Сохранился оригинал большого плаката «Машины для обработки целинных и залежных земель». В центре пейзаж с уходящими в перспективу грядами борозд и пашущим трактором. Неизбежная в ту пору сухая фотографическая точность, но довольно красивая и даже с «настроением», особенно в небе с облаками и светлой далью. Справа и слева сельскохозяйственные агрегаты — плуги, сеялки и пр., тщательно вычерченные, добросовестно и очень профессионально прорисованные, со всеми «важными болтами» и колесами.
Плакат: «Освоим 13 миллионов гектаров целинных и залежных земель!» Пейзаж степи с ковылем, небом. Широкий простор, хлеба, комбайн убирает урожай.
«Отчизне выдаст целина
Миллионы центнеров зерна!»
Как встает во всем этом время, «целинный ажиотаж», скрашенный еще не иссякшим комсомольским энтузиазмом, та атмосфера, в которой приходилось работать, как-то зарабатывать художнику!

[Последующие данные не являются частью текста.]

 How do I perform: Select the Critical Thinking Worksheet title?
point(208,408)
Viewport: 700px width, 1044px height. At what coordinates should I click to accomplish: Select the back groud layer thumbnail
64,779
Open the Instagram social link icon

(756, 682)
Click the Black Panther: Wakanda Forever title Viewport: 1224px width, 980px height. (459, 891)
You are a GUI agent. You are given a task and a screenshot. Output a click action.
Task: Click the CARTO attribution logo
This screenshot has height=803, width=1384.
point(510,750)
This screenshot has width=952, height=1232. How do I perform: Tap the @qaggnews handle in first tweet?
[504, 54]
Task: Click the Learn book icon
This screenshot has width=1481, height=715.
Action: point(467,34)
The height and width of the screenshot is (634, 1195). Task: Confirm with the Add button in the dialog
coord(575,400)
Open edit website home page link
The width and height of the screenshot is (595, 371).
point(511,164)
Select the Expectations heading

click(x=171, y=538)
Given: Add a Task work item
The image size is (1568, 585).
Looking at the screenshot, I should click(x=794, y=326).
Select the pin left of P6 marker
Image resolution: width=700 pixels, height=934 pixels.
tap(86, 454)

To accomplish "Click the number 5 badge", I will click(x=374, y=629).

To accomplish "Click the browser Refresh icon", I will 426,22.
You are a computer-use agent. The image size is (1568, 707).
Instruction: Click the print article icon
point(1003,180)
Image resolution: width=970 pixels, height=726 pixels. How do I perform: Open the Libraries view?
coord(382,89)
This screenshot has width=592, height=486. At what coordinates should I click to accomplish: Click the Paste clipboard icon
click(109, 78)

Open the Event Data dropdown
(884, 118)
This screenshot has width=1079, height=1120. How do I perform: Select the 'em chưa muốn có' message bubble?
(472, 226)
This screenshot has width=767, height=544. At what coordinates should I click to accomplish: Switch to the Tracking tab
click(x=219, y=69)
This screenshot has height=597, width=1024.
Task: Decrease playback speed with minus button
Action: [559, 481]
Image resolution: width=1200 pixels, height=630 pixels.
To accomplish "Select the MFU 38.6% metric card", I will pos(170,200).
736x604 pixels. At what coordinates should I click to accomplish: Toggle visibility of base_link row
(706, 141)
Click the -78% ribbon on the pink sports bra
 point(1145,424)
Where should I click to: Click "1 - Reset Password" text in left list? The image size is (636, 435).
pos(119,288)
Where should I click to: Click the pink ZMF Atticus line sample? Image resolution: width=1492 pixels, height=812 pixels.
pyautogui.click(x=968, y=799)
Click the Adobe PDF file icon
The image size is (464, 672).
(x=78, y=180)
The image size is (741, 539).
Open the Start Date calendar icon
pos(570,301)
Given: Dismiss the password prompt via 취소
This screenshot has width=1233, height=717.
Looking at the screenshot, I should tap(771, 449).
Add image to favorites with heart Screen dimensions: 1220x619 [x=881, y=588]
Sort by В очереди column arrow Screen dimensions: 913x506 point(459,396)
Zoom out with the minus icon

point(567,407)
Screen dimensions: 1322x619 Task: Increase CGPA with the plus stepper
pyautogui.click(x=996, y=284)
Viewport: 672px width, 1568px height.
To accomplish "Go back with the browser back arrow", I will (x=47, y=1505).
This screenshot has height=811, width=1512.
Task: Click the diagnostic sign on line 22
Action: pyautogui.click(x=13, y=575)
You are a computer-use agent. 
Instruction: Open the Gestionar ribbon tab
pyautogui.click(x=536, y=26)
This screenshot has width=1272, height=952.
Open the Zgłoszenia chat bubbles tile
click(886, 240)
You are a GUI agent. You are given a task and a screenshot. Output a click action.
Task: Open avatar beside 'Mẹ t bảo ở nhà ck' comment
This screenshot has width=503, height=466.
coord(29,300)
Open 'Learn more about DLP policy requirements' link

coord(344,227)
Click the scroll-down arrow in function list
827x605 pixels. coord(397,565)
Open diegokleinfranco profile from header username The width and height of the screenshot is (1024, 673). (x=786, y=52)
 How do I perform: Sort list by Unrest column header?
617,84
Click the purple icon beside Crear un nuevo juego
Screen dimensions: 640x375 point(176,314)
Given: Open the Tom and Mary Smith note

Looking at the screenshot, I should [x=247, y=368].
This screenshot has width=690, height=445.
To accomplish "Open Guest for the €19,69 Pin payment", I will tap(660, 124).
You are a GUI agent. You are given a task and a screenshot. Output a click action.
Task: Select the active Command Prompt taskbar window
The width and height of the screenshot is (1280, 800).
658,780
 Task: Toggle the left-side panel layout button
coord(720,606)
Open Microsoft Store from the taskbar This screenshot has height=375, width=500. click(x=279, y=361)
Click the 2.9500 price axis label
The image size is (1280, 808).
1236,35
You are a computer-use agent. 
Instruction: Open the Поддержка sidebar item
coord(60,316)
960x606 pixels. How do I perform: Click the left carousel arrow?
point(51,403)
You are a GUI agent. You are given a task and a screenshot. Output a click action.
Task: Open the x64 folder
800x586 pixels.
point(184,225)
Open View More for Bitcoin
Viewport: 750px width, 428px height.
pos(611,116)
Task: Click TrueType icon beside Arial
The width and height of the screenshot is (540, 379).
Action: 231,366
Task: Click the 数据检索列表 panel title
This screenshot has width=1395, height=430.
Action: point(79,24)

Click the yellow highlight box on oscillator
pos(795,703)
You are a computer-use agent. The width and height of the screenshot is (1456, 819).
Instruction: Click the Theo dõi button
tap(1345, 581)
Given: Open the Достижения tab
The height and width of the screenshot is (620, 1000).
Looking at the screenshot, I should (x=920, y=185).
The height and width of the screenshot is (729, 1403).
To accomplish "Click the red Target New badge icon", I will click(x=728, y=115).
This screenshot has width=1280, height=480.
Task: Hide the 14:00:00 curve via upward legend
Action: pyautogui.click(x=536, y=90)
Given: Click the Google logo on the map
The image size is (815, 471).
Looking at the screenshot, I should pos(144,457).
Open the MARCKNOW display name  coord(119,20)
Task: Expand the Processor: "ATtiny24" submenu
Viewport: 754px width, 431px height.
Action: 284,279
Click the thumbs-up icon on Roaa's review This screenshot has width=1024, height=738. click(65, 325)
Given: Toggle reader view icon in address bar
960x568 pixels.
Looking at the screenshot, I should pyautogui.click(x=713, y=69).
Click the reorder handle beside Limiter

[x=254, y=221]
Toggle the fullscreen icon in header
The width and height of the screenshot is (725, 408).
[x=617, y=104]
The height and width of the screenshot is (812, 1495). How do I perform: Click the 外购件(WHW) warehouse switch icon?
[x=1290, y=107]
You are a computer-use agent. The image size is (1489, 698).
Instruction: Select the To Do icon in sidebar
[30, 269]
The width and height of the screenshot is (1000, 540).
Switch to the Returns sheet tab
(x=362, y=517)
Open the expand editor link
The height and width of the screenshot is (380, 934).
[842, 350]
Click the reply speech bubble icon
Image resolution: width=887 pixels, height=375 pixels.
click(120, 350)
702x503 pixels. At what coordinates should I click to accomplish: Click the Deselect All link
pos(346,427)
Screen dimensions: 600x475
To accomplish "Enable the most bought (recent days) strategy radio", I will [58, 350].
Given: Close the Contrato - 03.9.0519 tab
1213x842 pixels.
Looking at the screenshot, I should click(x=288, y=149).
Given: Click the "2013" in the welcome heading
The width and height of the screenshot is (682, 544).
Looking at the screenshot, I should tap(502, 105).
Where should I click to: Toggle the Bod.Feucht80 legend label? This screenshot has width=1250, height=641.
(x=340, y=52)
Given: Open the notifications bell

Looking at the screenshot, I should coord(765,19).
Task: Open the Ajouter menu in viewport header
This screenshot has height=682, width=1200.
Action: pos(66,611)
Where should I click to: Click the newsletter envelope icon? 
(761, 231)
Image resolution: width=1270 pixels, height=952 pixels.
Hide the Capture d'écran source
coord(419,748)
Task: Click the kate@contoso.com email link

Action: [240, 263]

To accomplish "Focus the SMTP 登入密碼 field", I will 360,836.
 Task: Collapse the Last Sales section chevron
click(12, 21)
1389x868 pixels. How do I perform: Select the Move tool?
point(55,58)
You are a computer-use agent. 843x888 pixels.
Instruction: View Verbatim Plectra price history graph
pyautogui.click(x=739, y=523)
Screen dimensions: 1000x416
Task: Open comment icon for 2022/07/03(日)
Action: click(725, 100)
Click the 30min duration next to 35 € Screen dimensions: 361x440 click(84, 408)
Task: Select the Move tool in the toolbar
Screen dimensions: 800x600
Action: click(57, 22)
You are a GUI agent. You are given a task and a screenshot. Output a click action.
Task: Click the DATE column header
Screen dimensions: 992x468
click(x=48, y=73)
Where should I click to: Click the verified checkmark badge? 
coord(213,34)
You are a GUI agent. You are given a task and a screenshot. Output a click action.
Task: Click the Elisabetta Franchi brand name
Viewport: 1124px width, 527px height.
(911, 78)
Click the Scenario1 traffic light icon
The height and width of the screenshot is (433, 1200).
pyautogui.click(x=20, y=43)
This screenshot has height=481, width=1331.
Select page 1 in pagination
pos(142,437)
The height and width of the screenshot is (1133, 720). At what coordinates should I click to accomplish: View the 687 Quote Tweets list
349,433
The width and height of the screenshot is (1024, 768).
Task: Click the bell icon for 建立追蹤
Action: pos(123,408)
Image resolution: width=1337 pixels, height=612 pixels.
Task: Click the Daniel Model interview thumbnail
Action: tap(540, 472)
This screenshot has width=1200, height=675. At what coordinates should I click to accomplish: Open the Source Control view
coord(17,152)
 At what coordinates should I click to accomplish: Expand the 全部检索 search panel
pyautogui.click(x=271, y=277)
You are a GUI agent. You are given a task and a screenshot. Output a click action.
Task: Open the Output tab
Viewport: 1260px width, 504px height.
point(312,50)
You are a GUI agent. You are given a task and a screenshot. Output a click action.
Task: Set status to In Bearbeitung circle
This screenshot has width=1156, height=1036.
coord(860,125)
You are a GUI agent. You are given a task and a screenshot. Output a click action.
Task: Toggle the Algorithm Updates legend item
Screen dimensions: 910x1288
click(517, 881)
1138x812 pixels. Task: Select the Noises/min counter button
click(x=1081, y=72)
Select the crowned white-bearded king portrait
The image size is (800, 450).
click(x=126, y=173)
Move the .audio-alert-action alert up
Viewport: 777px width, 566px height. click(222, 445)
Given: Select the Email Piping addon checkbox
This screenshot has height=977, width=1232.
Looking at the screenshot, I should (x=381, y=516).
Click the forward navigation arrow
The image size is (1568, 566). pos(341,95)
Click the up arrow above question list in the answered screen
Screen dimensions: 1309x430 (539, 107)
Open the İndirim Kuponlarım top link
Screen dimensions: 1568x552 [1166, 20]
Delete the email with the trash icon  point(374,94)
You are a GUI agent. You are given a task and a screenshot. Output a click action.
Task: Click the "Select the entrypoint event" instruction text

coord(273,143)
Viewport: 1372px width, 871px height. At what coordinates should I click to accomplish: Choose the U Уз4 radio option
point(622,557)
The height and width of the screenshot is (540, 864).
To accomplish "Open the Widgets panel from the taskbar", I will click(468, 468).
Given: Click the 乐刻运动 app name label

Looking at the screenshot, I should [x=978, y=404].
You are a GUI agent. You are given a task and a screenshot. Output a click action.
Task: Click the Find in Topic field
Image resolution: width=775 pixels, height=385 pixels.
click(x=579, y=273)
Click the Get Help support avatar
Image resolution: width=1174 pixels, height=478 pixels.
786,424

…Еще один сельскохозяйственный «буклетик» Мая: «Лечение гусей от ленточно-глистной инвазии обезжиренной кашей из семян тыквы». Сделанный в тщательной «реалистической» манере, он вполне достоверно представляет и малопривлекательную полосатую глисту — носительницу «инвазии», и гусей на разных стадиях заболевания, очень грустных со своими взъерошенными перьями и опущенными крыльями. Зато на обложке фигурирует бодрый здоровый гусь в окружении спасительных тыкв.
Май: «За год-полтора этой гонки я сделал около сотни плакатов, буклетов, других изданий, которые печатались порою полумиллионными тиражами.
Тем временем в Махач-Кале родилась моя дочка Верочка, 28 апреля 1954 года. Я выбрался в Махач-Калу познакомиться с нею в конце года. Тогда Верочке было уже восемь месяцев. Глазастое миленькое существо это уже усердно ползало по дивану. Очень хотелось подружиться с нею, и я стал готовиться к лету, постепенно склоняя отца к тому, чтобы уехать куда-нибудь на пленер всем вместе: мы с отцом и Эра с Верочкой. (Юлия Николаевна поехать с нами не могла — у нее совсем сложно было с сыном Шурой и она теперь жила при нем. Разрешение на жизнь в Москве после смерти Сталина она получила очень скоро)»[454].
Шли 1955–1956 годы — XX съезд, эпоха «оттепели». Как воспринял Петр Васильевич страшный обвал хрущевских разоблачений? Как пережил вместе с Юлией Николаевной счастье возвращения ее из ссылки, тяжкую горечь сознания всей бессмысленности и несправедливости расстрела мужа и ее вычеркнутых из жизни лет? Бессмысленность гибели Ермолаевой, Мандельштама, Пунина? Даже самые трезвомыслящие люди, осознававшие, как осознавал Митурич, ужас сталинского террора, не представляли в полной мере, что все аресты и казни, все процессы и гонения были от начала до конца сфабрикованы, не имели под собой ничего, кроме направлявшей их страшной жестокой воли.
Мы не знаем мыслей и чувств Митурича, но факт: последние два года его жизни стали годами активного творчества, подъема, новых обретений в рисунке и живописи.
Май: «Стали вспоминать и об отце. Приходили даже „обследовать“ наше жилище и обещали настоящую квартиру. Получил отец и заказ — Гончаров, ставший главным художником „Гослита“, заказал ему портрет Пастернака, кажется, для издания „Доктора Живаго“. Отец созванивался с Пастернаком, собирался ехать рисовать портрет в Переделкино. Но так и не собрался до разразившегося с Пастернаком скандала. Ни издания, ни портрета не состоялось»[455].
Лето 1955 года. Май: «Не помню, кто присоветовал нам деревеньку Акулинино, недалеко от Москвы. Ехали на грузовике, с запасами продуктов, керосином и прочими необходимостями. В Акулинине оказались единственными дачниками. И вот, оглядевшись, я принялся за рисование, акварель. Отец выбирался на этюды со мною. С кистью в руках давал наглядные уроки обобщения формы, обобщения цветовых контрастов в черно-белом тушевом рисовании».